Please email gscott21@gmu.edu for link access.
DATA-DRIVEN MODELING OF HIPPOCAMPAL SYNAPTIC ELECTROPHYSIOLOGY
Keivan Moradi, M.D. and Ph.D.
George Mason University, 2021
Dissertation Director: Dr. Giorgio A. Ascoli
Abstract: Synapses are structures that mediate neuronal communication, and data-driven computer simulations of neural circuits afford more explanatory power when coupled with synaptic physiology data. My research indicates that more than twelve hundred peer-reviewed studies have investigated the synaptic signaling or neuronal architecture of the rodent hippocampal formation. However, to the best of my knowledge, no publicly available repository has been compiled to organize these synaptic recordings. The synaptic data are either the numerical values of the synaptic signal parameters (in text format) or the graphical representation of synaptic signal (in image format). Even after compiling such a repository, the application of the data or the comparison of synaptic properties reported in two different studies is limited, due to the great diversity of experimental settings. Specifically, synaptic signals can be acquired under eight different recording modalities, are quantified with more than ninety different measurement methods (“synaptometrics”), and are sensitive to detailed experimental conditions. Moreover, the identities of the presynaptic or postsynaptic neuronal types that are connected by recorded synapses (“mapping”) are uncertain in most cases.

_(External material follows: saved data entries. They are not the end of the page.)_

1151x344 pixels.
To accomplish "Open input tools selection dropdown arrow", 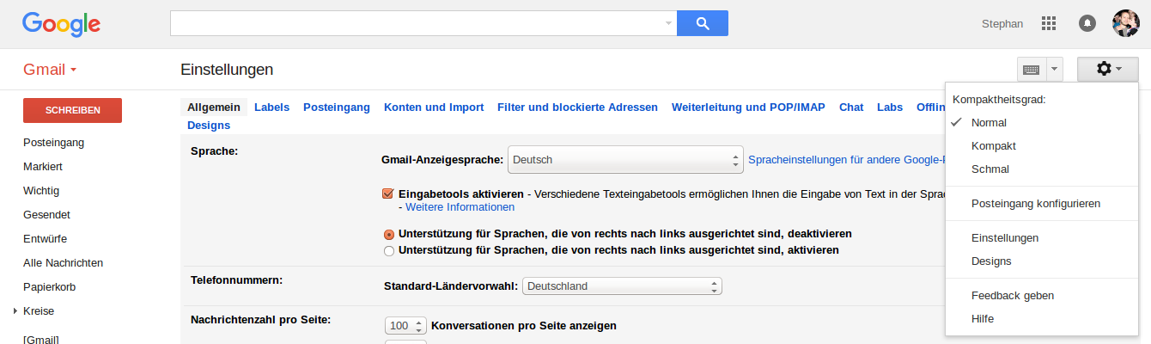I will [1055, 69].
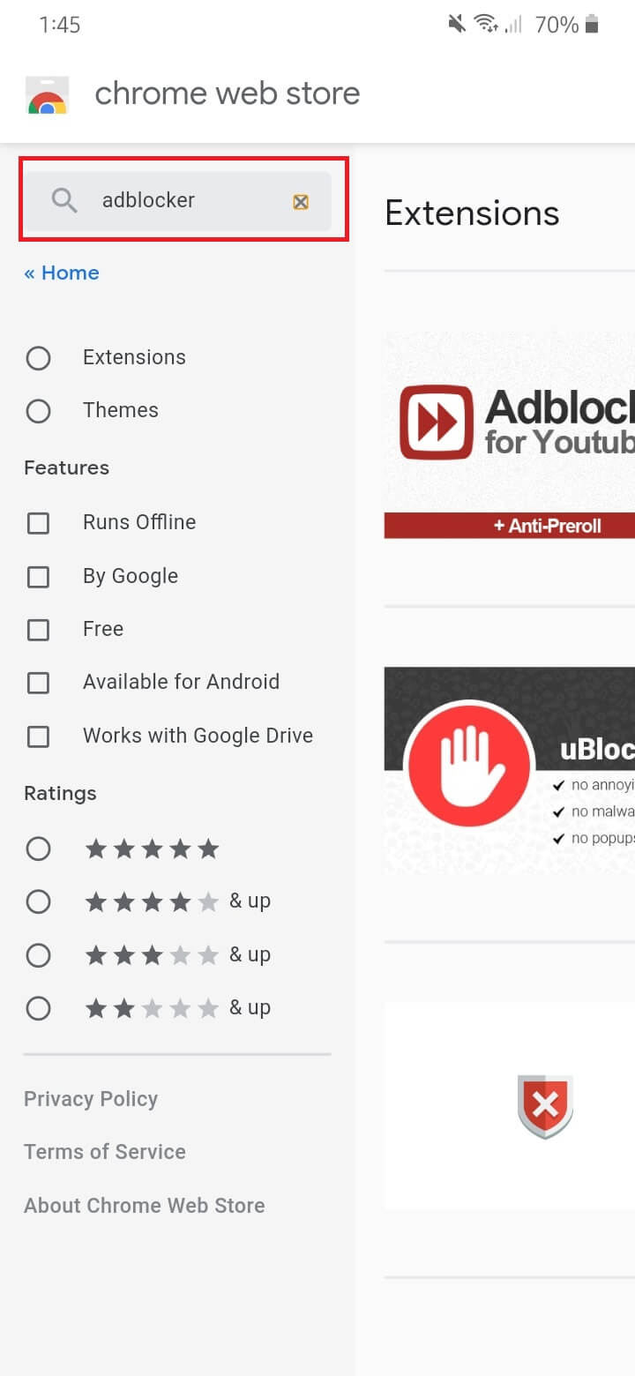Viewport: 635px width, 1376px height.
Task: Tap the Wi-Fi status icon
Action: (485, 25)
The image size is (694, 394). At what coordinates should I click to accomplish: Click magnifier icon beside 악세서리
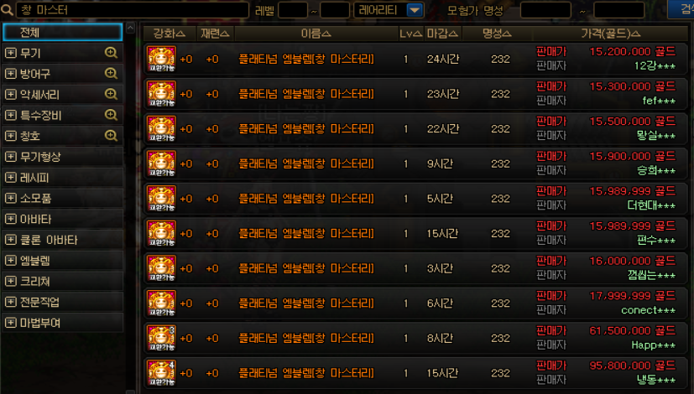click(111, 94)
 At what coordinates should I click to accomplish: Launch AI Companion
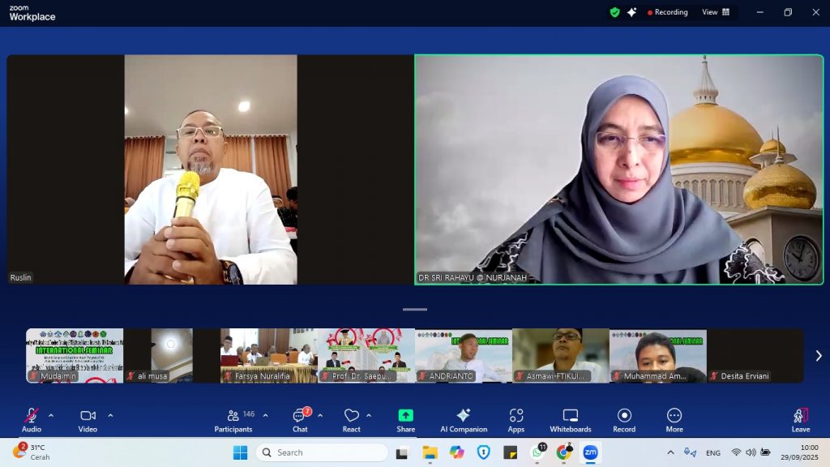pyautogui.click(x=463, y=418)
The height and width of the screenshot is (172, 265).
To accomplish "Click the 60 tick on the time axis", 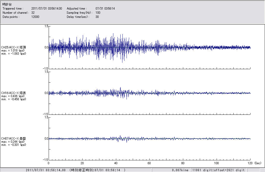I will click(149, 163).
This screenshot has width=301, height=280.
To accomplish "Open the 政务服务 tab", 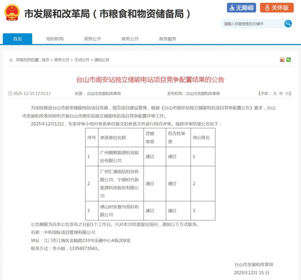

I mined the synaptic electrophysiology data of the hippocampus and entorhinal cortex; cataloged the respective modalities, synaptometrics, and mappings for all the signals; corrected systematic voltage measurement errors; calculated the reversal potential of the synapses; digitized the signals or reconstructed them based on synaptometrics; and estimated analogous synaptic parameters using mathematical simulations. Then, in the first application of this kind ever, I normalized and completed the data using “TensorFlow,” a deep learning tool, to provide one constant to quantify amplitude, one constant to assess kinetics, and three constants for short-term plasticity of each of the connections. The result of my endeavors is that the synaptic properties of all 3120 potential connections in the hippocampal formation are now freely available online, in thirty-two different recording settings, via the public Hippocampome.org knowledge base. All the data are comparable in each of the settings since the mapping uncertainty is eliminated and the data are normalized with respect to covariates. The analysis of the normalized data enabled numerous novel scientific findings. For instance, synaptic amplitude is a predictor of synaptic kinetics and short-term plasticity; animal sex, recording method, and intracellular gluconate concentration are some of the most potent covariates of the synaptic amplitudes; and morphological features and biomarkers significantly influence synaptic properties.
Despite the “big data” resource generated in this work and interesting discoveries, I consider my main contributions to be a systematic method to organize and integrate synaptic physiology data and engineering all the tools required for this purpose. This provides a powerful and practical approach to systematically investigate the synaptic electrophysiology of other brain regions or species in the future.